* [Given passage]:
━━━
Subject: very large array

From: dpb

Date: 24 Jun, 2013 16:13:24

Message: 7 of 19

On 6/24/2013 10:11 AM, Lorenzo Quadri wrote:
> "Lorenzo Quadri" <quadrilo_sub_r@gmail.com> wrote in message
> <kq9n1f$smu$1@newscl01ah.mathworks.com>...
>> "Steven_Lord" <slord@mathworks.com> wrote in message > > Not only will
>> this be slow, it will also error. If you have a 10 row array:
...
>> you'd walk off the end of the array if any of the rows are deleted.
>...

>> I replaced the for loop with a while one like:
>>
>> a=length(dati)
>> while (a>0)
>> if((sum(dati(i,:))<355) & range(dati(i,:))>20)
>> a = a - 1;
>> dati(i,:) = [];
>> end
>> end
>>
>> I'll try evaluate it with logical indexing as you suggested.
>> Copy the array in an other one take about 1,5 hrs every 1000000
>> iterations
>> so the whole operation is exstimated in about 300 hrs or 12,5 days
>> (too much, conditions change meanwhile).
>>
>>
>> thank you very much
>
> ops sorry
>
> while (a>0)
> if((sum(dati(i,:))<355) & range(dati(i,:))>20)
> dati(i,:) = [];
> end
> a = a - 1;
> end

Now you're not incrementing i so you'll process the same row over and
over and over...

While doing it by a loop is _NOT_ the way for large cases, sometimes it
is handy and time isn't an issue for small array sizes. The way in
general to do such things is to start at the end and progress
forwards--that way the lower indices aren't affected by the deleted rows...
━━━
* [Provided material]:
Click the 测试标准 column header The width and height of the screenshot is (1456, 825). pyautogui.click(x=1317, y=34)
━━━
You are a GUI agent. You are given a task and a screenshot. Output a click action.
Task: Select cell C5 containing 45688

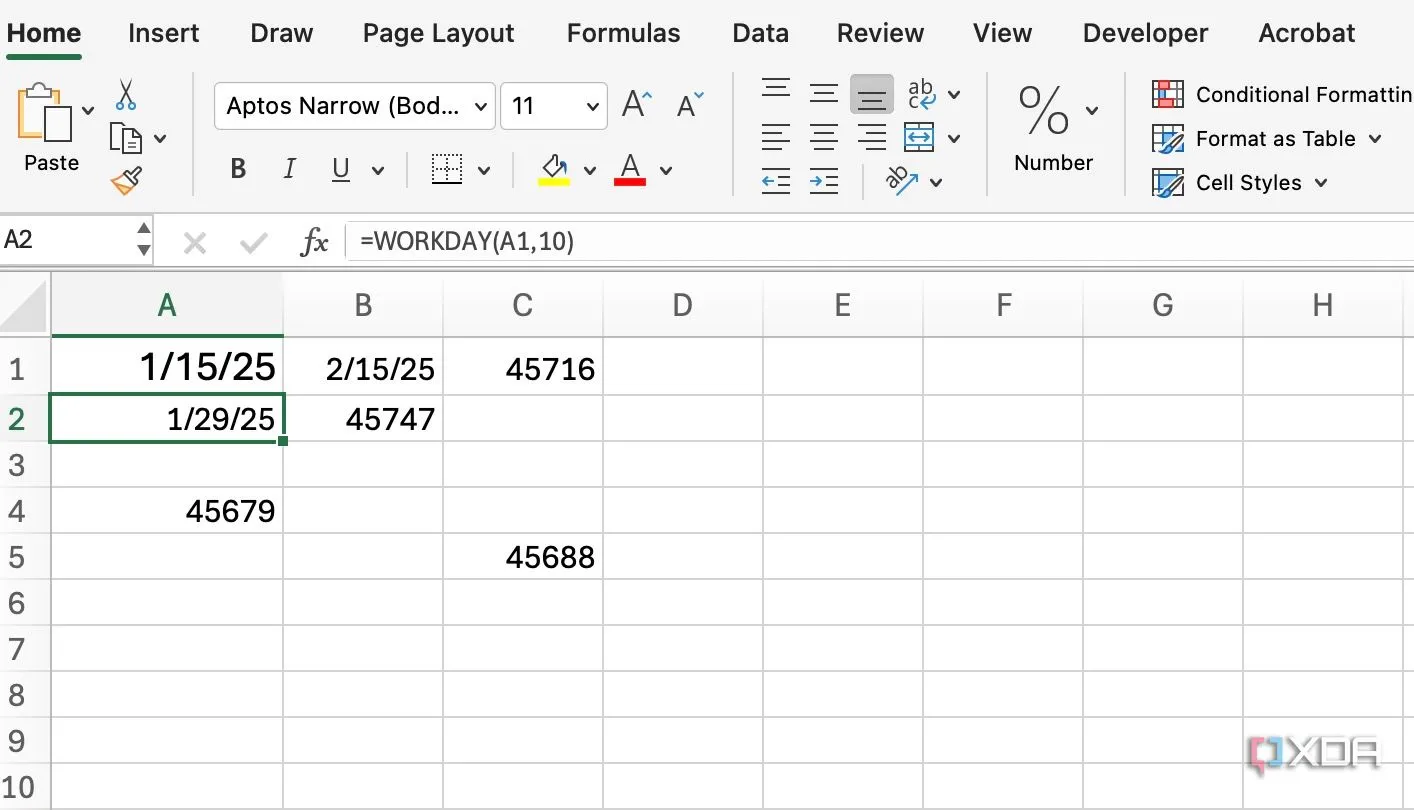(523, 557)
━━━
* [Exercise task]: Print the section of the forum post on the very large array that opens with the words containing "Message: 7 of" and closes with "rows are deleted.", copying it word for word.

* [Exercise response]:
Message: 7 of 19

On 6/24/2013 10:11 AM, Lorenzo Quadri wrote:
> "Lorenzo Quadri" <quadrilo_sub_r@gmail.com> wrote in message
> <kq9n1f$smu$1@newscl01ah.mathworks.com>...
>> "Steven_Lord" <slord@mathworks.com> wrote in message > > Not only will
>> this be slow, it will also error. If you have a 10 row array:
...
>> you'd walk off the end of the array if any of the rows are deleted.